I understand that his different brain wiring is a blessing and a curse, and I am using both of those words deliberately.  I don't want my son to be like every other kid, but I want him to be happy.  There are times when his autism gets in the way of this, just like other conditions would, and when it does, I hate that and the pain that it causes.  Can he grow and adapt?  You bet.  Can he be a happy adult?

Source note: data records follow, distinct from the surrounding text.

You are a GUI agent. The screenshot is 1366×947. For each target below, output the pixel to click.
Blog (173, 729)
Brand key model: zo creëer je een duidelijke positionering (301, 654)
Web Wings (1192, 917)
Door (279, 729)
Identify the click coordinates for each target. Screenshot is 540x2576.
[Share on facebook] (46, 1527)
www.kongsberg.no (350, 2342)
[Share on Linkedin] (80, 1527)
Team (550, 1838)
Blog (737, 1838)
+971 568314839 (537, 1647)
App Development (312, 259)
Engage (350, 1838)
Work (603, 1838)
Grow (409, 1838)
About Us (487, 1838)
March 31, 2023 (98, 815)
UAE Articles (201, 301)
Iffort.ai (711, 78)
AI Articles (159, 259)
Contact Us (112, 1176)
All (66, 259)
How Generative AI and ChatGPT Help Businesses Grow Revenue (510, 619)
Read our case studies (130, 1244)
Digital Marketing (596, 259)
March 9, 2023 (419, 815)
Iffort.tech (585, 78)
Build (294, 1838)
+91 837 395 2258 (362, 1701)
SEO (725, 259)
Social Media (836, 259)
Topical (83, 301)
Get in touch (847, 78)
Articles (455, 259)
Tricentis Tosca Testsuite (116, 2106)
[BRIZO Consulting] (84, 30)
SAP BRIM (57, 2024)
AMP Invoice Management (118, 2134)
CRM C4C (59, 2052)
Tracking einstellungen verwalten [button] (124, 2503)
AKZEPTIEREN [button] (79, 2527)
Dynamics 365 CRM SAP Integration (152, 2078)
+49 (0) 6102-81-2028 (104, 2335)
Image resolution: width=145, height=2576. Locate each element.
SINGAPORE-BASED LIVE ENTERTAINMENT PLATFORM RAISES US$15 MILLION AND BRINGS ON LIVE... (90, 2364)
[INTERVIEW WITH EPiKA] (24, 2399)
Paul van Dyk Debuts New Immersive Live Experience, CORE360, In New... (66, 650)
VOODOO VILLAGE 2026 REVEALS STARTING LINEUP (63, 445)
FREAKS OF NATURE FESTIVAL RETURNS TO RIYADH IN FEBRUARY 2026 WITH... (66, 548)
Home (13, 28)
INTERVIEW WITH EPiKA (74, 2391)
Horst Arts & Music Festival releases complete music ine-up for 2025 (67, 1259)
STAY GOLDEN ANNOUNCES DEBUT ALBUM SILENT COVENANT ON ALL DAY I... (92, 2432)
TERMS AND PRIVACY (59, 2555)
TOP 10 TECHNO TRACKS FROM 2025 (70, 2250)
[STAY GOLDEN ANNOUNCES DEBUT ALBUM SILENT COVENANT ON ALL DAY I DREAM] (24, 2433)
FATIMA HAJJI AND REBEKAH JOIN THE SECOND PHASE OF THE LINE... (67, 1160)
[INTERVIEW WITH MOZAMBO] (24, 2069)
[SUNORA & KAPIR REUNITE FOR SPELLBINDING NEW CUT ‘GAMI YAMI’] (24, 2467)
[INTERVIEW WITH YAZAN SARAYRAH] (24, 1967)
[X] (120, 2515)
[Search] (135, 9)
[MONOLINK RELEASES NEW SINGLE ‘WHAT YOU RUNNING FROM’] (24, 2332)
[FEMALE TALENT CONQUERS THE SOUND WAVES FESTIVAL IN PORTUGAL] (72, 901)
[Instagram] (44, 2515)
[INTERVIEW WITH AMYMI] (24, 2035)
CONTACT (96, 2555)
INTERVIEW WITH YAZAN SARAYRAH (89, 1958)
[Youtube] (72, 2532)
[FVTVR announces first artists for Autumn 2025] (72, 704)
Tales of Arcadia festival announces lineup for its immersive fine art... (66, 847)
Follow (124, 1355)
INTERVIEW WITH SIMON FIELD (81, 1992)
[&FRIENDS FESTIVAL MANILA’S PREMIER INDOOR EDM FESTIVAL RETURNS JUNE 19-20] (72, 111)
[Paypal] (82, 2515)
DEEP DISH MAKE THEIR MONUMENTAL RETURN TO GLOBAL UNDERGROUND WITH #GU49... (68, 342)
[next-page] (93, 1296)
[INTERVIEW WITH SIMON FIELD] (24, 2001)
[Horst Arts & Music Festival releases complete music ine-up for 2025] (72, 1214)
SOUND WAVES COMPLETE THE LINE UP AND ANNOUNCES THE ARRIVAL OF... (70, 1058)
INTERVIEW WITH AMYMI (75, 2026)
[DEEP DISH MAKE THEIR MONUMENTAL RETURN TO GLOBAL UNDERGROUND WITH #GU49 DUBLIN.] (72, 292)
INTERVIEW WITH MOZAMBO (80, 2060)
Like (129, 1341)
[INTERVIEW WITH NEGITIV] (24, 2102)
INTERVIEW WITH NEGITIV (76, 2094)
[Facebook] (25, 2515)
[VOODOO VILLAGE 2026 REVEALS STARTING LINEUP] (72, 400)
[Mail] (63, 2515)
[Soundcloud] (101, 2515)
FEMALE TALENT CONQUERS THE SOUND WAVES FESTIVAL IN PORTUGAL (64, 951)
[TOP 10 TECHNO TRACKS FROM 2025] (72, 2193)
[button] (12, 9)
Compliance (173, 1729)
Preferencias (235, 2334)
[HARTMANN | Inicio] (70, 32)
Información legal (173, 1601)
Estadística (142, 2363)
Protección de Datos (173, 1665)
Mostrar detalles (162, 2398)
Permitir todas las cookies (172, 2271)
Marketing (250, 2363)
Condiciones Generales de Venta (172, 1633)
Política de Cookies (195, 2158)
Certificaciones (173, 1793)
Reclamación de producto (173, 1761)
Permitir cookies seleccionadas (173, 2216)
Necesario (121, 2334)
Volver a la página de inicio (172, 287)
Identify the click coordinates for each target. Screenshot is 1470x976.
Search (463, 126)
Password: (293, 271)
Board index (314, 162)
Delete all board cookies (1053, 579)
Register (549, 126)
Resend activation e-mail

You bet, but the road he has to go to get there is so filled with potholes.  It's not FAIR.  I know that life isn't fair, but it still sucks that he has to work so hard and try so hard and be so unhappy in the process. 

If I was a super-parent, I'd probably be fine, but I am an ordinary person who was an "easy child" growing up and never provided people with a moment's trouble.  I saved my rebellion and trouble-making and craziness for when I was out on my own.  I didn't have a lot of life experience that prepared me for handling a child with challenges.  I have spent more time in the Emergency Room, in doctors' and therapists' offices, and with the principal and guidance counselor than any parent in my social circle.   I don't wallow in this fact, but it has affected my opinion of my son's conditions. 

Is it wrong for me to hate my child's violence?  I never raised a hand to either of my parents, or anyone who wasn't a sibling.  My son has almost killed me.  I don't hold that against him, of course, but it is not a little thing that has no effect on how I think about his ASD.          

Would I prefer that my child not be autistic, not be himself?  No.  But I would be lying if I said that parenting him has been easy or always enjoyable.  I love my son.  The way his brain is wired makes him interesting, and he is a wonderful kid who I think will make some real contributions to society.  But I HATE how hard life has been for him so far, despite my attempts to give him a smooth, soft surface.  It is not an easy journey for either of us.